Four decades ago, a hospital case series in Nigeria reported that 15 out of 21 patients with mycotic keratitis (71%) had a history of eye injury, 10 (66.7%) of which involved vegetative matter.9 One recent retrospective review of corneal ulcers/suppurative keratitis showed that the most common predisposing factor was trauma (seen in 51.3%); of these, 36/117 (30.8%) were from plant/vegetable matter.10

Poor prognostic factors for agriculture-related eye injuries are:

  1. Nature of injury: worse prognosis if due to vegetative material and exacerbated by inappropriate use of traditional eye medication or steroid eye drops.
  2. Severity of injury: worse if it is a penetrating injury or an injury to multiple ocular structures
  3. Late presentation at a health care facility
  4. Evidence of infection at the time of presentation
  5. Difficulty in management and inadequate treatment options for eye injuries in health care facilities, e.g. lack of required products such as bandage contact lens, visco-elastic and fine nylon sutures; and the lack of support services for therapeutic keratoplasty, corneal repair within 24 hours and vitreo-retinal surgical facilities.

Prevention and management

A large sector of the population is at risk of monocular blindness from agriculturerelated eye injuries, so there is a need for prevention. However, there is very little evidence (from research in this area) to guide and develop appropriate messages or policy. Some possible measures include:

  1. Raising public awareness and health education through television or radio programmes on eye safety or by giving health education talks in hospital/clinic waiting rooms.
  2. Encouraging the use of protective eyewear by those at risk and making such eyewear available and affordable.
  3. Establishing a national or state-based ocular injuries register to record incidence by type, cause and pattern of injury. This could be used to inform appropriate public policy and legislation on eye safety.
  4. Working with hospitals to develop policies that will allow management of eye injuries on an emergency basis. Departments can collaborate and work out a payment schedule so that treatment/surgery can be initiated without having to wait for payment of fees by patients.
  5. Lobbying government, or insurance companies directly, for health insurance to cover the treatment of eye injuries.
  6. Demarcating dedicated ranches or areas of free-grazing for livestock/ cattle-rearing which are separate from areas of crop farming. This will help to prevent communal clashes between farmers. This is being implemented in some communities at present.

References

1 CIA. Central Intelligence Agency (US). Accessed 21 September 2015. 2014.

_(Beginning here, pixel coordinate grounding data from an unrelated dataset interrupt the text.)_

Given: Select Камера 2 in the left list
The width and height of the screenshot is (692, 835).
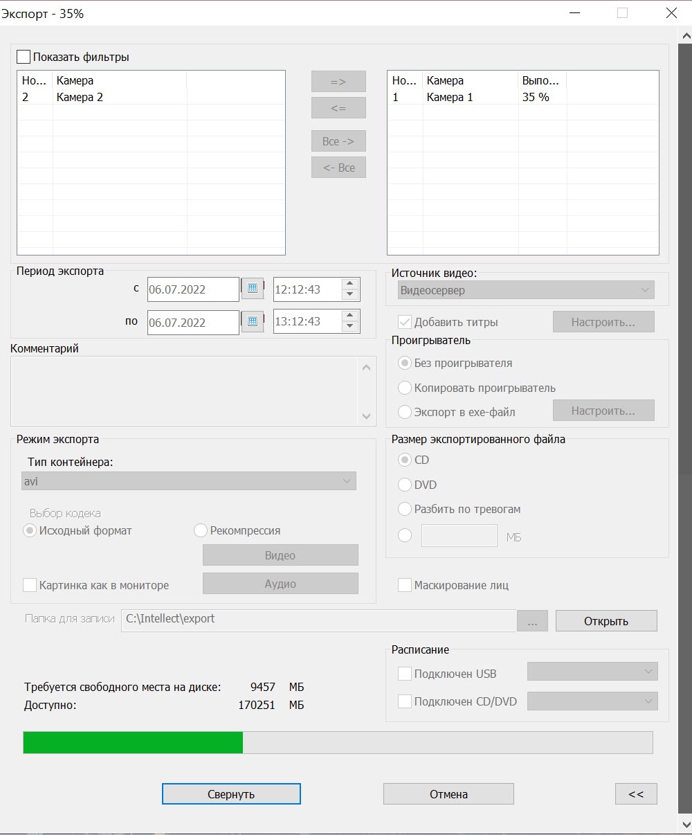Looking at the screenshot, I should (80, 97).
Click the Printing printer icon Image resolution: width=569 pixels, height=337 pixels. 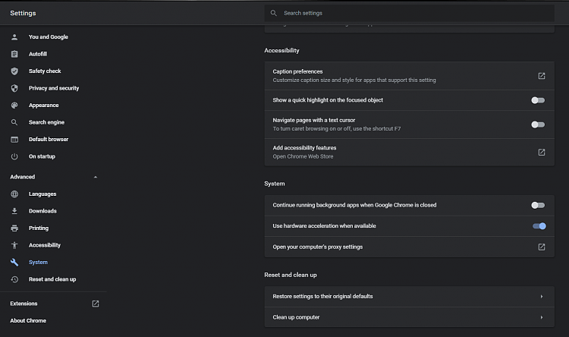click(x=14, y=228)
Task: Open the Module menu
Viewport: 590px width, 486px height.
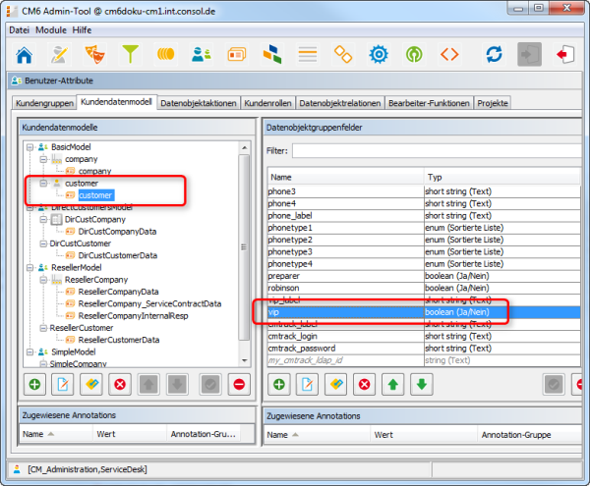Action: [50, 30]
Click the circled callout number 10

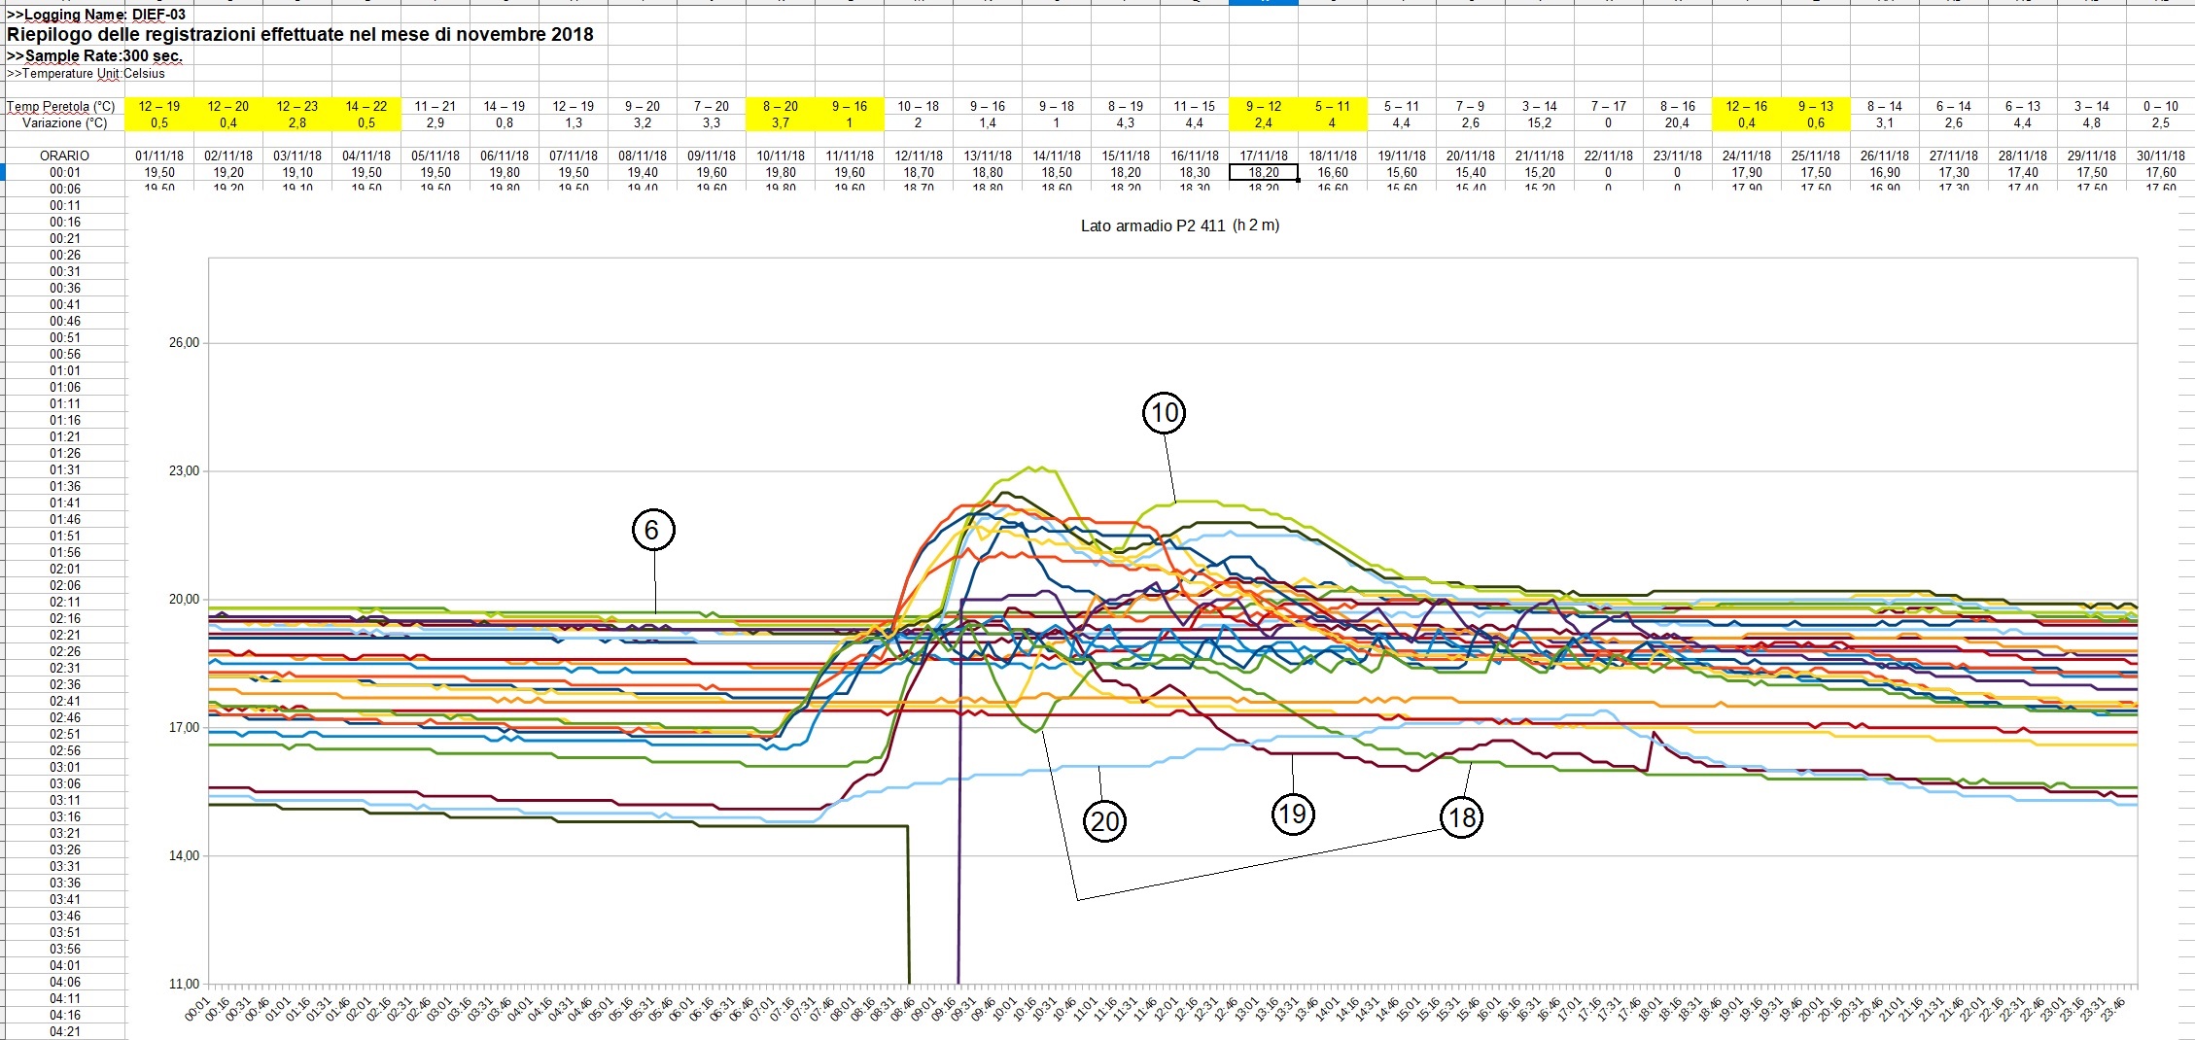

2 NBS. National Bureau of Statistics of the Federal Republic of Nigeria. Accessed 14 September 2015. 2015.

3 Ojabo CO, Adeniyi OS, Ogli SA. Farm-related ocular trauma in Makurdi, Nigeria. Niger J Med. 2011:20(1);114-9.

4 Onakpoya OH, Adeoye A, Adeoti CO, Ajite K. Epidemiology of ocular trauma among the elderly in a developing country. Ophthalmic Epidemiol. 2010:17(5);315-20.

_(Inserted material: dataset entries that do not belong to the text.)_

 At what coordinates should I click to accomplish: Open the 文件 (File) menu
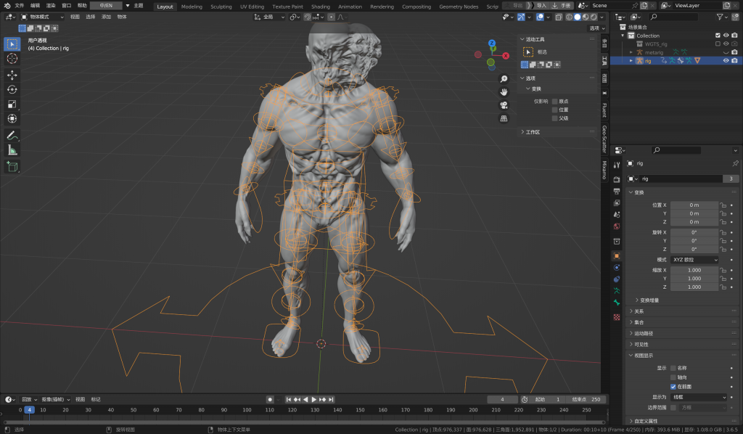click(x=19, y=5)
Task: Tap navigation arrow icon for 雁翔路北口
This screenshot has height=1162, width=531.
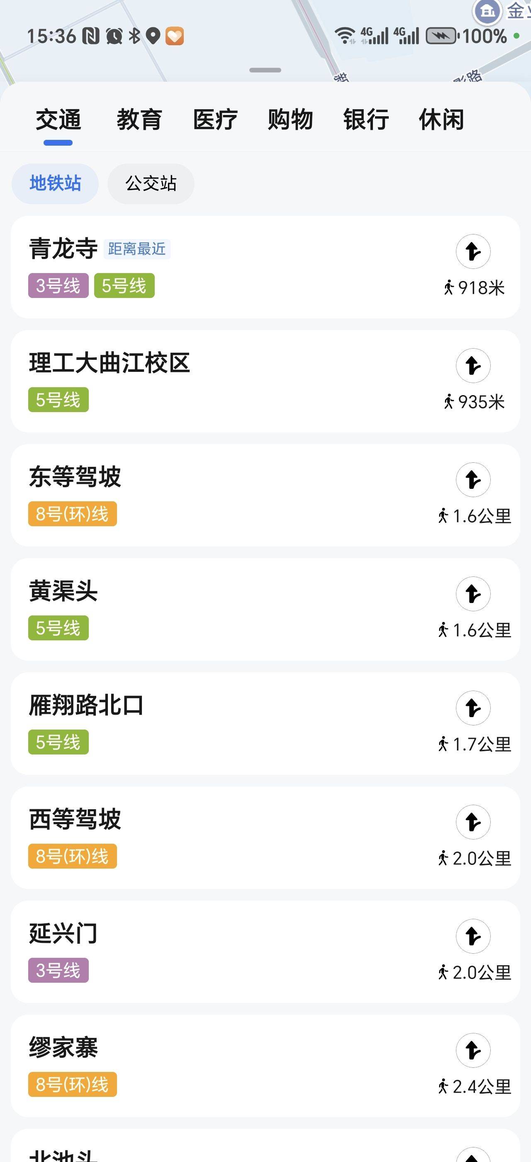Action: [x=473, y=708]
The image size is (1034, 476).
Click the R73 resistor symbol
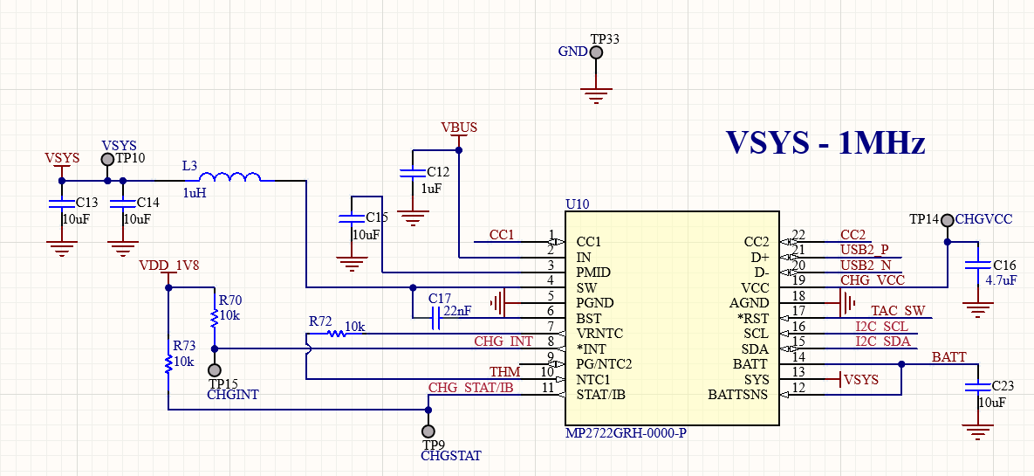click(x=168, y=362)
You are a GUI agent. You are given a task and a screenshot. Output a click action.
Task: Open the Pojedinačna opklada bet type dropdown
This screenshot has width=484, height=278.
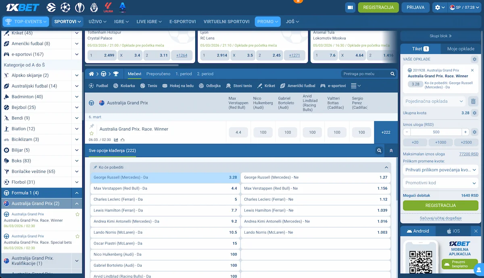pos(434,102)
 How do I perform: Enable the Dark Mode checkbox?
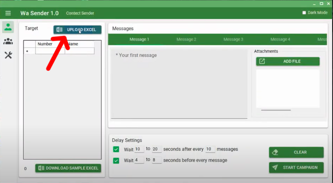(x=304, y=13)
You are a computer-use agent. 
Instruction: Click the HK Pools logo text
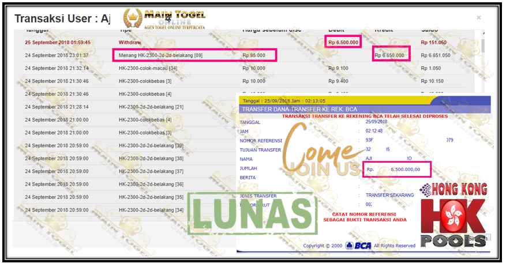(452, 240)
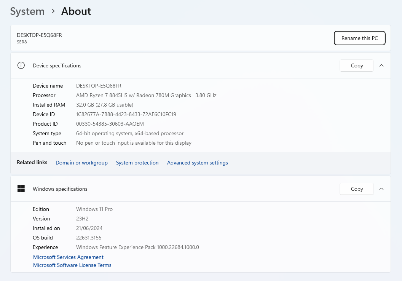Copy the Windows specifications

357,189
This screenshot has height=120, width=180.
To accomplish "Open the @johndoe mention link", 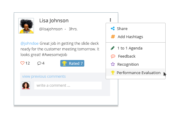I will 29,44.
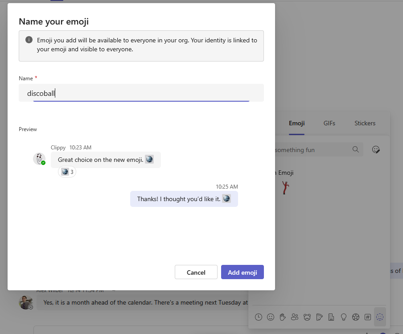Cancel the Name your emoji dialog

coord(196,272)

5 Omolase CO, Omolade EO, Ogunleye OT, Omolase BO, Ihemedu CO, Adeosun OA. Pattern of ocular injuries in owo, Nigeria. J Ophthalmic Vis Res. 2011:6(2);114-8.

6 Ibrahim O, Olusanya B. Occupational cow horn eye injuries in ibadan, Nigeria. Ann Med Health Sci Res. 2014:4(6);959-61.

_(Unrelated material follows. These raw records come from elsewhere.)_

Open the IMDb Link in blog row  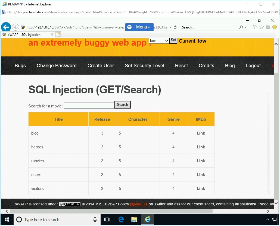(201, 133)
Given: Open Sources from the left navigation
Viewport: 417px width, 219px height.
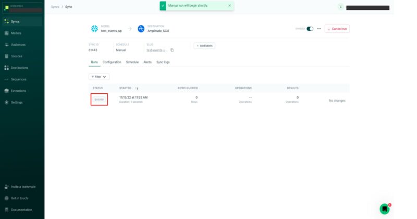Looking at the screenshot, I should [16, 56].
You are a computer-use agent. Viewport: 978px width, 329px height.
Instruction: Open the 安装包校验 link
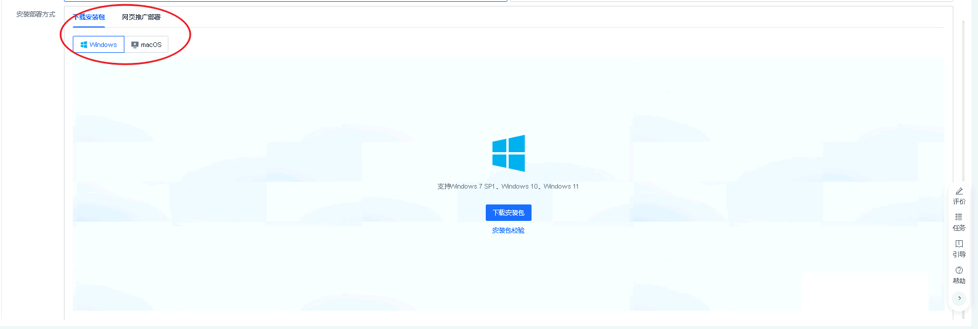click(x=508, y=230)
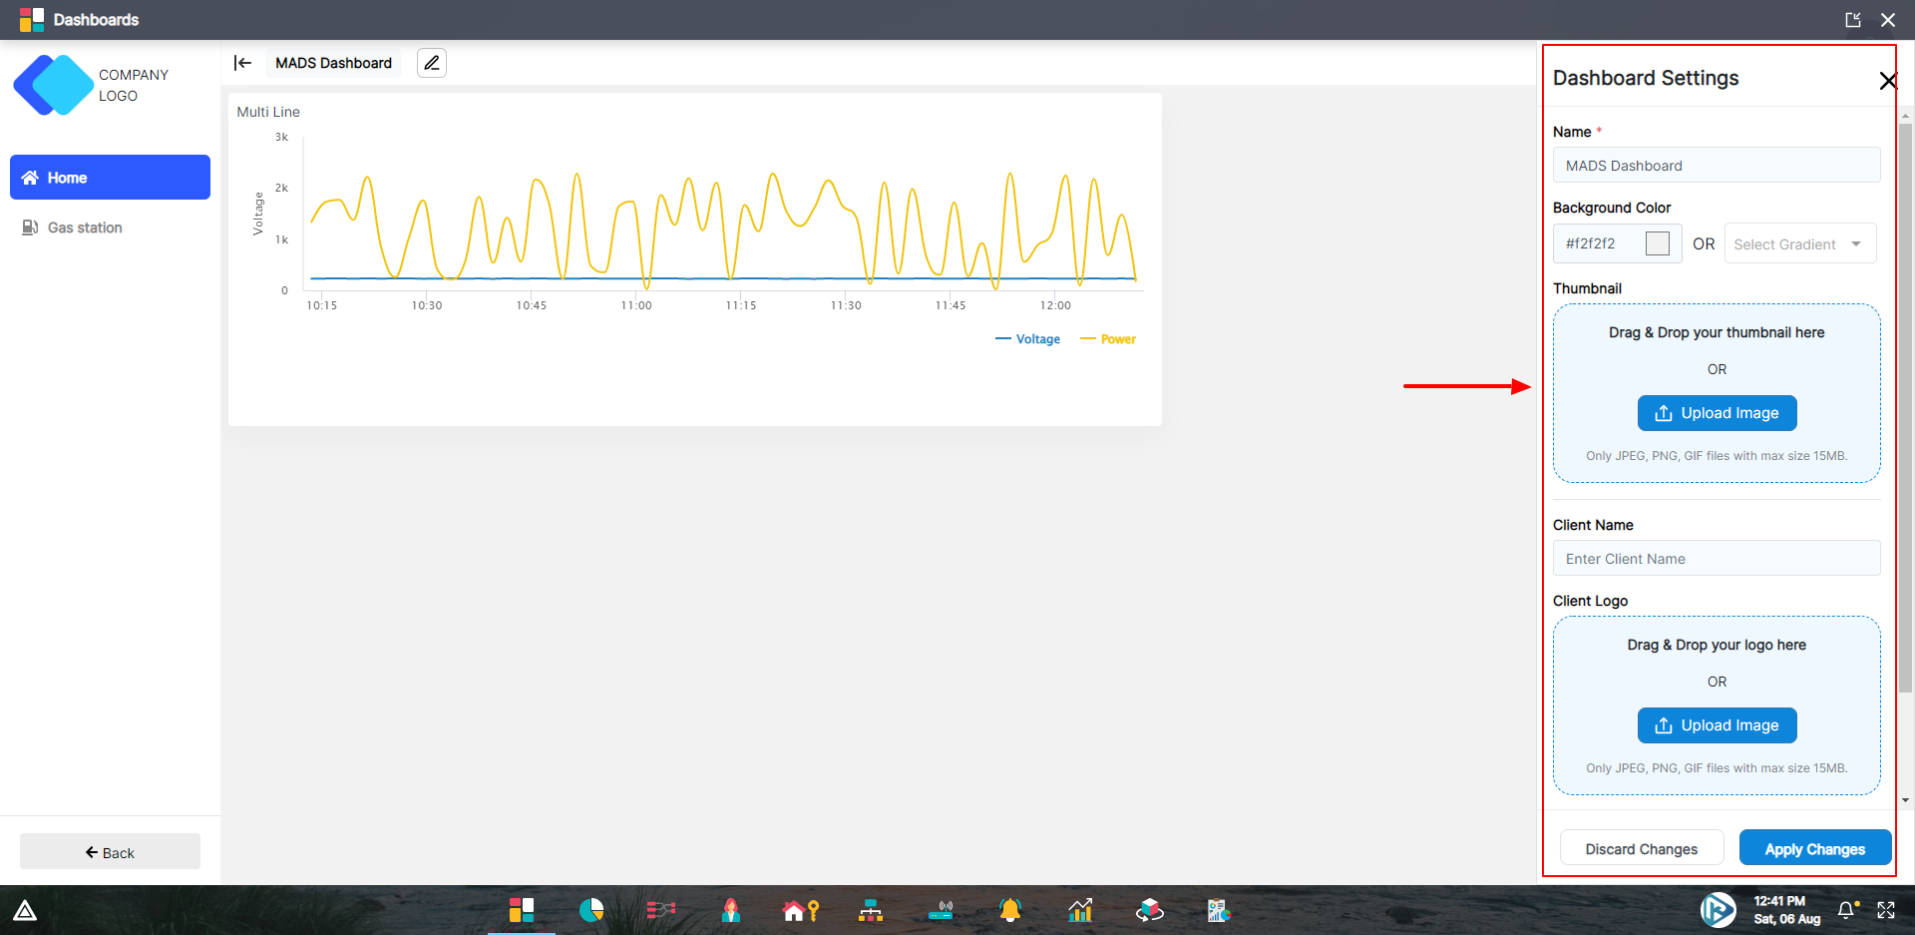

7 Onyekwe LO, Ohaegbulam SC. Penetrating orbitocranial and ocular cow-horn injuries. Nig J Clin Pract. 2007:10(2);177-9.

8 Lawan A, Danjuma SA. Arrow injuries to the eye. Ann Afr Med. 2012:11(2);116-8.

9 Gugnani HC, Talwar RS, Njoku-Obi AN, Kodilinye HC. Mycotic keratitis in Nigeria. A study of 21 cases. Br J Ophthalmol. 1976:60(9);607-13.

10 Oladigbolu K, Rafindadi A, Abah E, Samaila E. Corneal ulcers in a tertiary hospital in Northern Nigeria. Ann Afr Med. 2013:12(3);165-70.